Dil bir medeniyettir, dil bir kültürdür, dil yaşayan bir varlıktır.

Karaman 31 Mart’ta Türkçe bir duruş göstermiştir.

Karaman 31 Mart’ta mazluma ümit, zalime korku salmıştır.

Hepinizle gurur duyuyorum, hepinizden Allah razı olsun diyorum.

31 Mart Mahalli İdareler Seçimlerinde partimizin siyasi sorumluluğuna emanet edilen belediyelerimizi “Teşekkür-Tebrik-Takdir” temasıyla planladığımız ziyaret programlarının yedinci durağında Karaman’da bulunmak heyecan vericidir.

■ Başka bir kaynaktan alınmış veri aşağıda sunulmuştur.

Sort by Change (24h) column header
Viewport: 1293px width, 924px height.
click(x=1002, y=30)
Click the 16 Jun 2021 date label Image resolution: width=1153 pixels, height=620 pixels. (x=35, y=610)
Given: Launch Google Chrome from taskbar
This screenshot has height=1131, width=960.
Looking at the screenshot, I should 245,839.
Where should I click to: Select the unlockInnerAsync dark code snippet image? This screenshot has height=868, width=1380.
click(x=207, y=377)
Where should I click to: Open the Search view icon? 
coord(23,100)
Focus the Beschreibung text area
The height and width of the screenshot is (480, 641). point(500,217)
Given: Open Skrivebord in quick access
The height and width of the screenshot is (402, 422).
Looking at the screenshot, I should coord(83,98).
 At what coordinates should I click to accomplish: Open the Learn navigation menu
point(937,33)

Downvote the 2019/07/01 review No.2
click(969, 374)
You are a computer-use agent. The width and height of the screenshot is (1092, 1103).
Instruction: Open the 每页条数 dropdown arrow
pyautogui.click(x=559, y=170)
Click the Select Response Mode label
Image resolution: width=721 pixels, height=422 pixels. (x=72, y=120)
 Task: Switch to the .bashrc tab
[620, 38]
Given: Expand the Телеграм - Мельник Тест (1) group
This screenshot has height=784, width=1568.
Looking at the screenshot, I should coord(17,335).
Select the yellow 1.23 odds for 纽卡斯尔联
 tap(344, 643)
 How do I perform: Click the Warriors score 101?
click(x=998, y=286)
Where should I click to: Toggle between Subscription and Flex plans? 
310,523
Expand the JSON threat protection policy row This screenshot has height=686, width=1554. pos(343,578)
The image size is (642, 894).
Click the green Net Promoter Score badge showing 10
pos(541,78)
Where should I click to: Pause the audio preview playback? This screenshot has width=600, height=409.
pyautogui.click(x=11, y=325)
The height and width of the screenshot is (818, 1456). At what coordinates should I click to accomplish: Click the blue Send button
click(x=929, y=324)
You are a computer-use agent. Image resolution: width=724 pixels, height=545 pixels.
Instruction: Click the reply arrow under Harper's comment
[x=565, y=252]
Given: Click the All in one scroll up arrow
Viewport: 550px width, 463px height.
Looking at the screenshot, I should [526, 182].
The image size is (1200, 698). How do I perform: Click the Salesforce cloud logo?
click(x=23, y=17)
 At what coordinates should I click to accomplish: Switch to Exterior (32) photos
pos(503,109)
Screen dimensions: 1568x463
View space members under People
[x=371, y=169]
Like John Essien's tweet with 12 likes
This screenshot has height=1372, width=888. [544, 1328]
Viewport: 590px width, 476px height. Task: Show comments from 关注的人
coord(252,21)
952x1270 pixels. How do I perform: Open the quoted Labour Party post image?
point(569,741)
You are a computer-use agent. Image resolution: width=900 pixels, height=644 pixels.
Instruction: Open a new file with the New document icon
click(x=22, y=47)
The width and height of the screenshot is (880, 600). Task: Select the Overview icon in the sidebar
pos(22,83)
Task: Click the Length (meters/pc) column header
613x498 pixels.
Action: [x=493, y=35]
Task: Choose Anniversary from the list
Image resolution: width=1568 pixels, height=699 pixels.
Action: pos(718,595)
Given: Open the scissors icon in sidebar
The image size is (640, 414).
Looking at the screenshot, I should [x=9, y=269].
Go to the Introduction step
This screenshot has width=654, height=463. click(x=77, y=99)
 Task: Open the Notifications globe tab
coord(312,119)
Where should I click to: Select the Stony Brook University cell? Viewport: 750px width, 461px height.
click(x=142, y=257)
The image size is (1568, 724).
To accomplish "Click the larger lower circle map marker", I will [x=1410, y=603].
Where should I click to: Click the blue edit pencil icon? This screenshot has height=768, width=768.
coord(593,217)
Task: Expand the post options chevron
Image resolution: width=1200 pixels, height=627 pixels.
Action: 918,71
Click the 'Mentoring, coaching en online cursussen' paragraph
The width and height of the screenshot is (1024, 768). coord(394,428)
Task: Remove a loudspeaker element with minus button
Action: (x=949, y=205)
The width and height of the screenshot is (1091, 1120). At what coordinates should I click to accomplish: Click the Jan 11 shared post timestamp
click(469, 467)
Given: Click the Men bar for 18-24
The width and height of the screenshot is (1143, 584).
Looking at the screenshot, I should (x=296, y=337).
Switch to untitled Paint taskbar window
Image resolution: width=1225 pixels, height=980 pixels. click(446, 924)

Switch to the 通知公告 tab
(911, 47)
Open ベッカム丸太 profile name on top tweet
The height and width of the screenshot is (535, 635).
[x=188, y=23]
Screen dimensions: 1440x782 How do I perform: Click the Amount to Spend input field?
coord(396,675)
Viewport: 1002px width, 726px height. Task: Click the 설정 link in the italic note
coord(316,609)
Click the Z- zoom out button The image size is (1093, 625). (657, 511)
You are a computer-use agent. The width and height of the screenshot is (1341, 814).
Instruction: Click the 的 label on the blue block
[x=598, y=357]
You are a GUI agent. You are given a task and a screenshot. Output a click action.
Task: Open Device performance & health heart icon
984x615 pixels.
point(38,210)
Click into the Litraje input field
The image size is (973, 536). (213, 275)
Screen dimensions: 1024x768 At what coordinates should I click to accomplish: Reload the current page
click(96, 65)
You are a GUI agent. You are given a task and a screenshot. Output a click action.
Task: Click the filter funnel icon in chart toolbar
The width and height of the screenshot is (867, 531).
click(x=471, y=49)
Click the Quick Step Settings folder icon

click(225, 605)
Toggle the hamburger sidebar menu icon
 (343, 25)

Sizlerin güvenini boşa çıkarmayacağız.

Umutlarınızı soldurmayacağız.

Karaman’ı hayal kırıklığına uğratmayacağız.

31 Mart Mahalli İdareler Seçimlerinde Milliyetçi Hareket Partisi’ne oy veren, belediye başkan adaylarımızı destekleyen Karamanlı kardeşlerime teşekkür ediyorum.

Karaman Belediye Başkanımız Sayın Savaş Kalaycı’yı,

Ayrancı Belediye Başkanımız Sayın Yüksel Büyükkarcı’yı,

Ermenek Güneyyurt Belediye Başkanımız Sayın Ahmet Arı’yı,

Kazımkarabekir Belediye Başkanımız Sayın Recep Boyacıoğlu’nu huzurlarınızda tebrik ediyorum.

31 Mart seçim sürecinde üstün bir mücadele ruhuyla çalışan tüm dava arkadaşlarımızı ve parti teşkilatlarımızı içtenlikle takdir ediyorum.

Karaman’ın ehline emanet edilmesinden memnuniyet ve mutluluk duyuyorum.

Karaman’da sıra MHP’dedir, sorumluluk MHP’dedir, görev MHP’dedir.

Sorumluluğumuzun gereği neyse yapacağız, görevimizi harfiyen yerine getireceğiz.

Buna inanınız, bundan emin olunuz.

Azı çok yapmak, eksiği tamamlamak, gediği onarmak, ihtiyacı gidermek, beklentileri karşılamak bizim harcımızdır, bizim gayemizdir, bizim haysiyetimize emanettir.

Karaman ve Türk milletine aşkla hizmet edeceğiz.

Yolumuzdan dönmeyeceğiz, yürüyüşümüzden vazgeçmeyeceğiz, çağı, gelişmeleri, alemi Türkçe okuma ve yorumlama kararlığımızdan taviz vermeyeceğiz.

Biz Milliyetçi Hareket Partisi’yiz.

Türklük ve Türkiye sevdalısı inanmış yürekleriz.

Azim ve irademiz Türk milletinin yükselişidir.

Başarmak dışında ikinci bir seçeneğimiz yoktur.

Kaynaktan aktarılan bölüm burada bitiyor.